Not Dead Yet committed to work on advance care planning and professional education. To be honest, we aren’t necessarily doing what the IOM has in mind. We are very concerned that health care providers don’t always discern the difference between providing “end-of-life” care and ending lives prematurely due to negative quality of life judgments about disability. We are also concerned that advance care planning programs have incorporated negative societal stereotypes about living with disability into materials that encourage people to forego life saving treatment rather than survive with a disability. There’s a right to refuse treatment, but it’s supposed to be based on informed consent.
Established programs for advance care planning (ACP) were developed without input from people with disabilities who have first hand knowledge of how to live happily and productively with significant disabilities or chronic illnesses. As renowned palliative care physician Ira Byock said regarding the exclusion of the disability perspective from the “end of life” initiatives of the 1990’s, “It was a deliberate decision — and it was irresponsible.” (A deliberate decision? Does end-of-life group shut out disability perspective? Ragged Edge Online, July 21, 2003.)

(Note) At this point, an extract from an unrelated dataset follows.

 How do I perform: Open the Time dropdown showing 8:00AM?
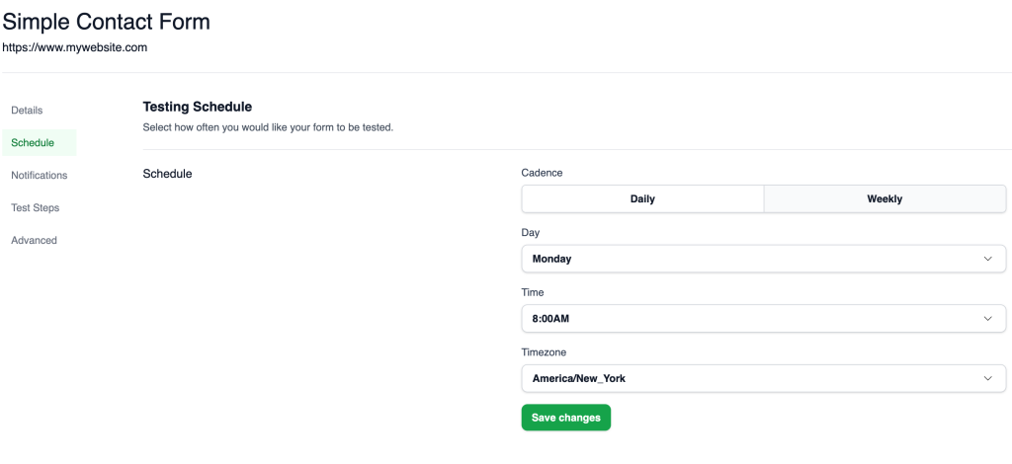(764, 318)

The result of that exclusion is that ACP was infused with common societal prejudices about disability, with materials often suggesting that disability is a fate worse than death and encouraging people to give up their lives by refusing life sustaining care rather than adapt to disability. Whatever the good intentions of those involved, ACP materials are permeated with the “better dead than disabled” message.
To read the full NDY Statement, go here.
The Autistic Self Advocacy Network (ASAN) submitted comments which highlighted concerns about disability bias in connection with health care decisions by surrogates.
Many people with disabilities live long lives, punctuated by acute health crises that may be life- threatening. Often, whether or not a health crisis is seen as “the end of life” depends on whether a person – or the person’s surrogate decision-makers – decide to pursue life-extending treatment.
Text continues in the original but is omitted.